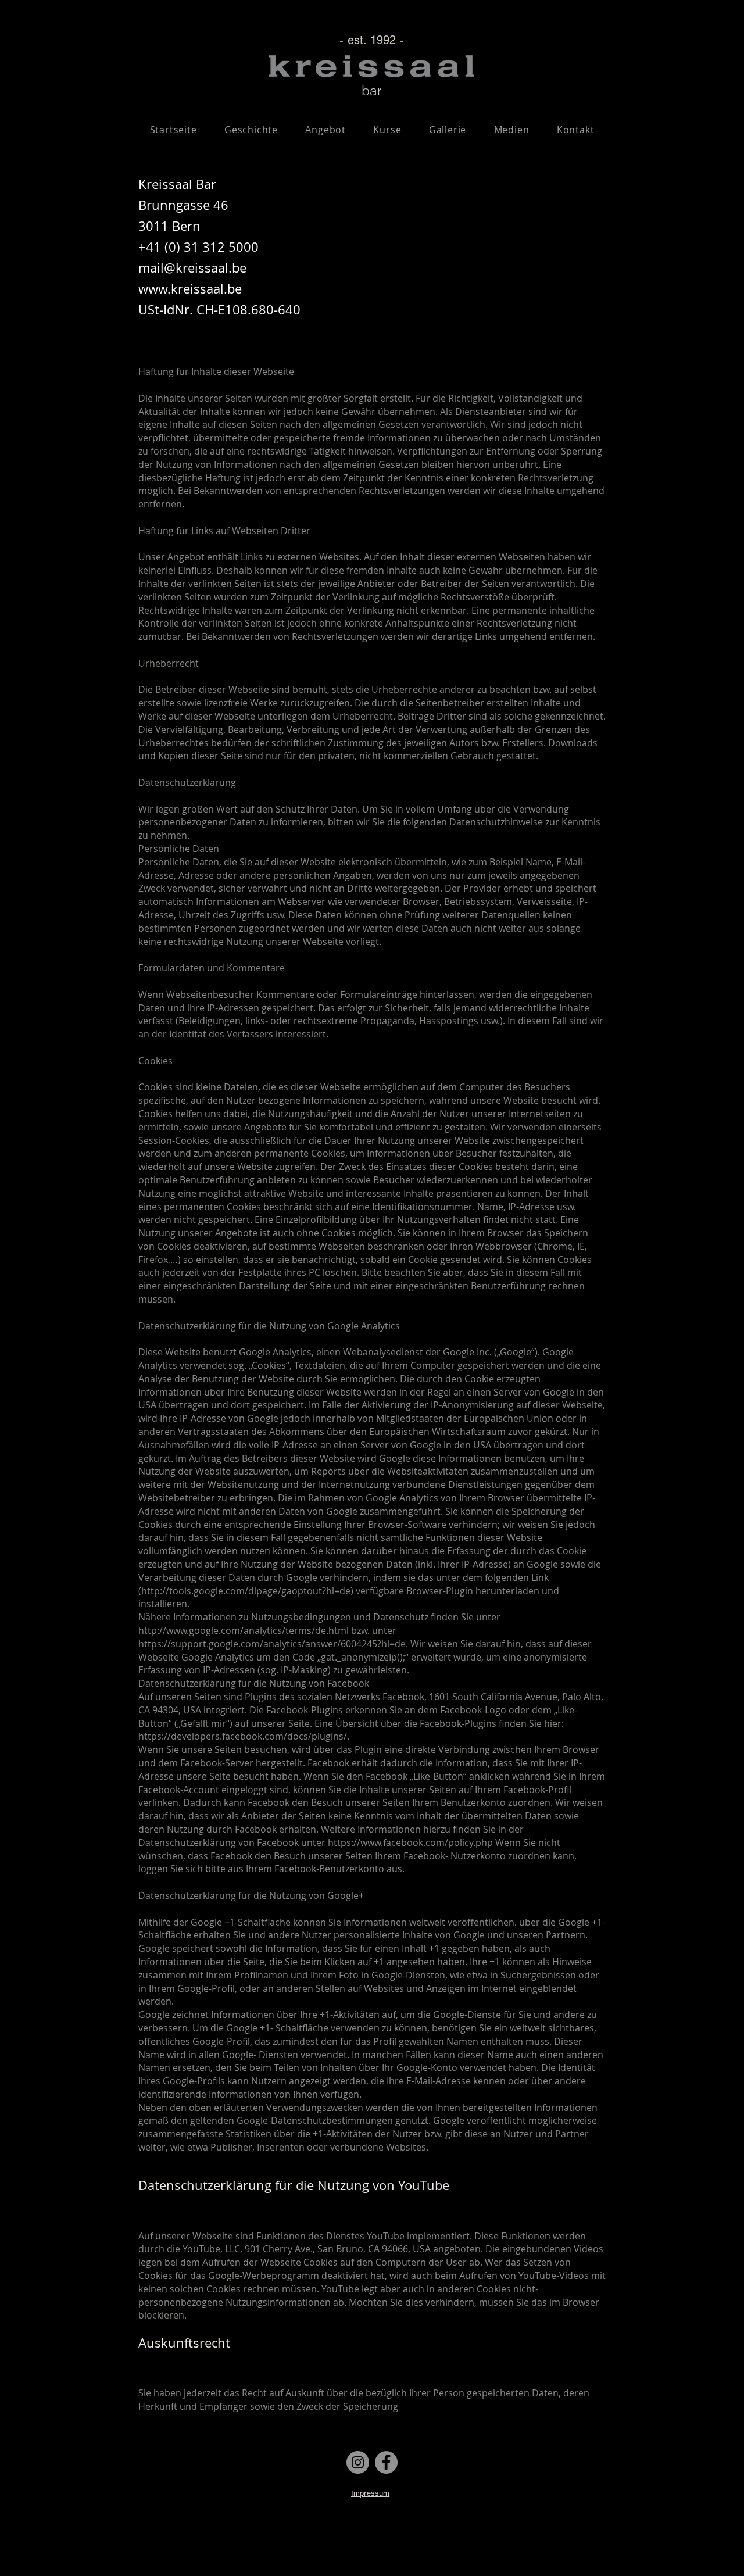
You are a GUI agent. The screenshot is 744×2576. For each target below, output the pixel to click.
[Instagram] (357, 2462)
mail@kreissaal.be (192, 267)
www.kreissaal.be (190, 288)
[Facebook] (386, 2462)
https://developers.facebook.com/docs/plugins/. (243, 1736)
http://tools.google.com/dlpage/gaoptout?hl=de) (247, 1590)
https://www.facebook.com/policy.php (410, 1842)
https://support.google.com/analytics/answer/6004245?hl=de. (273, 1643)
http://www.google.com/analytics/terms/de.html (243, 1630)
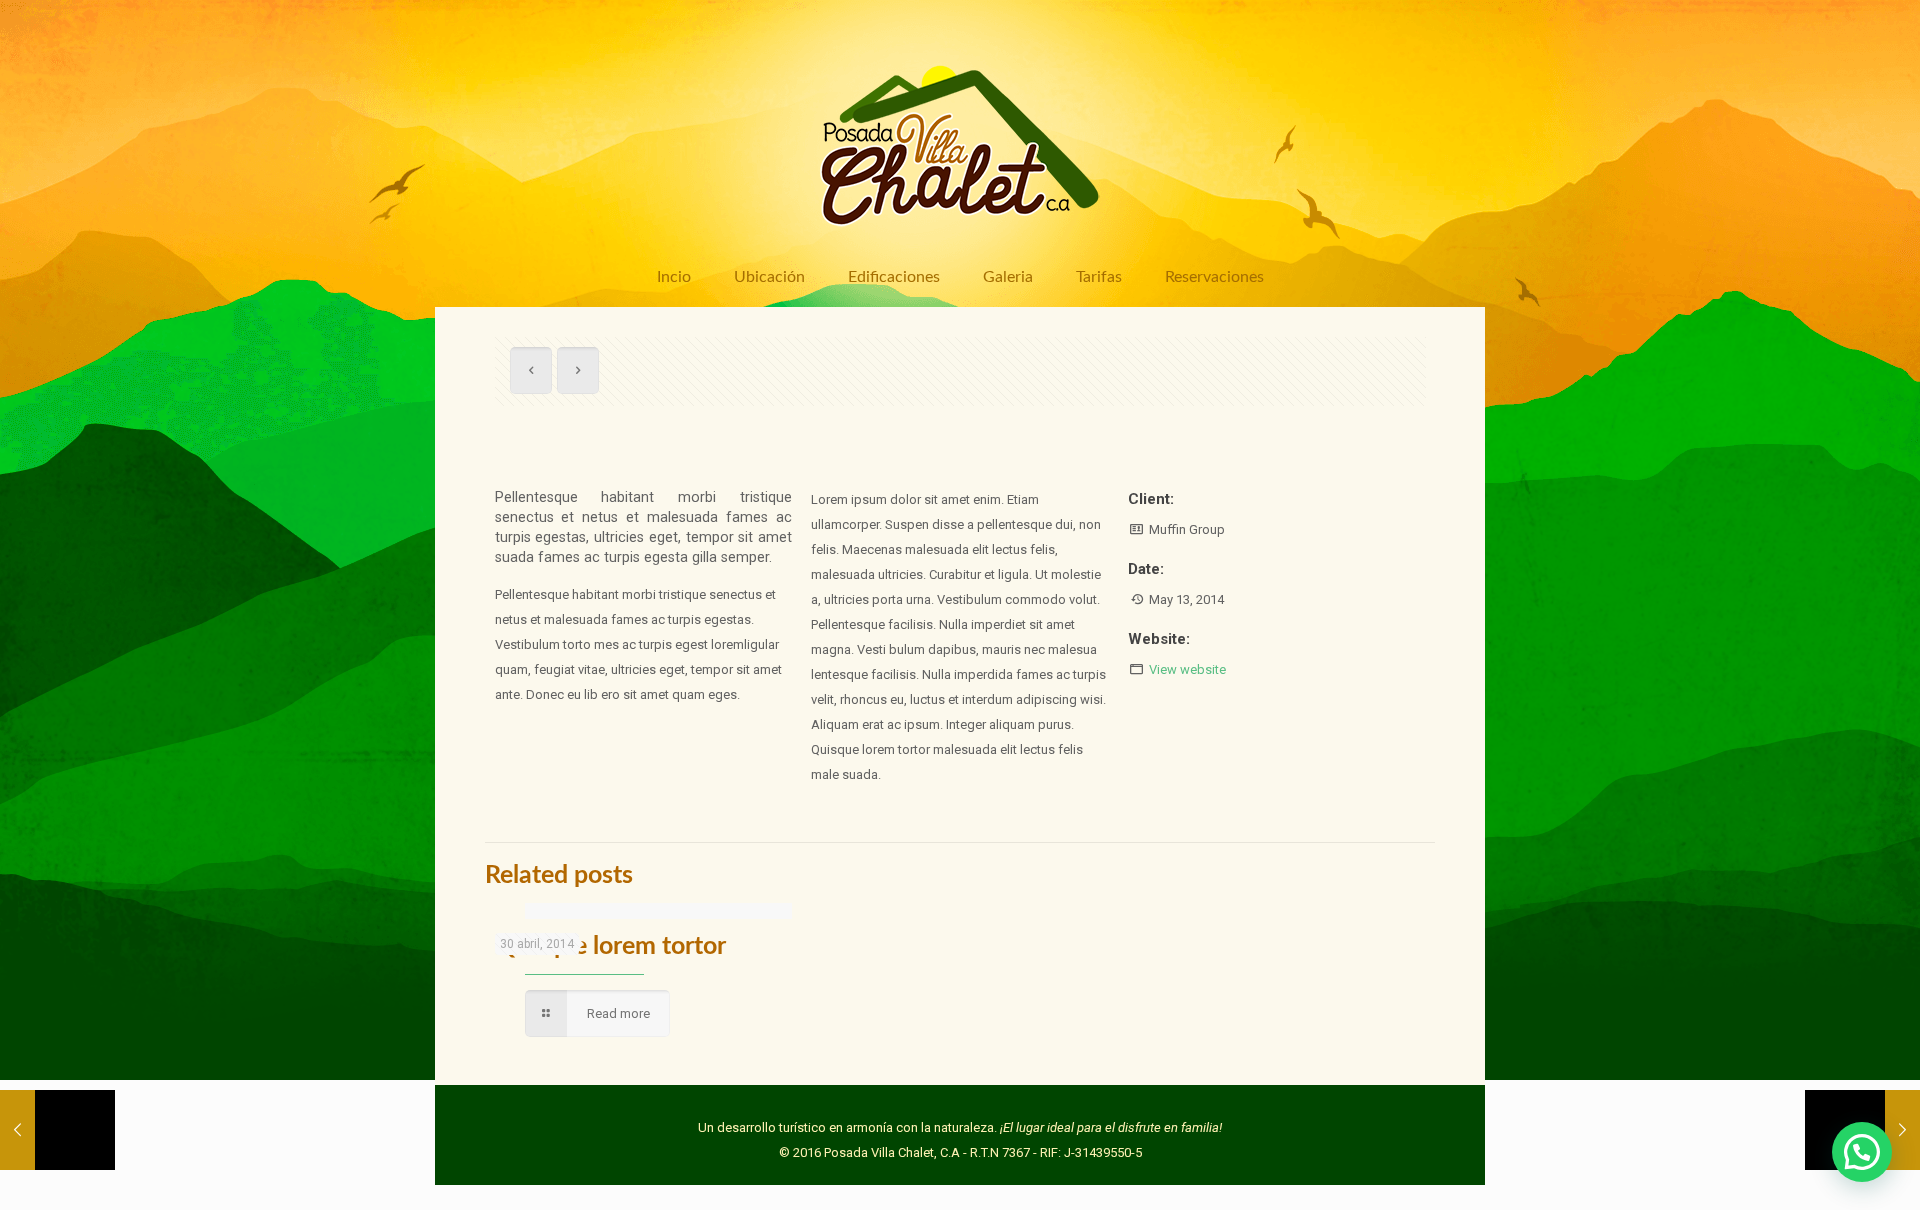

┄┄┄┄┄┄┄┄┄┄

**Assigned task:** With the pictures left out, output the lines from the one containing "[Instagram] (357, 2462)" through the last line of the records above, exactly as they are.

**Result of the exercise:**
[Instagram] (357, 2462)
mail@kreissaal.be (192, 267)
www.kreissaal.be (190, 288)
[Facebook] (386, 2462)
https://developers.facebook.com/docs/plugins/. (243, 1736)
http://tools.google.com/dlpage/gaoptout?hl=de) (247, 1590)
https://www.facebook.com/policy.php (410, 1842)
https://support.google.com/analytics/answer/6004245?hl=de. (273, 1643)
http://www.google.com/analytics/terms/de.html (243, 1630)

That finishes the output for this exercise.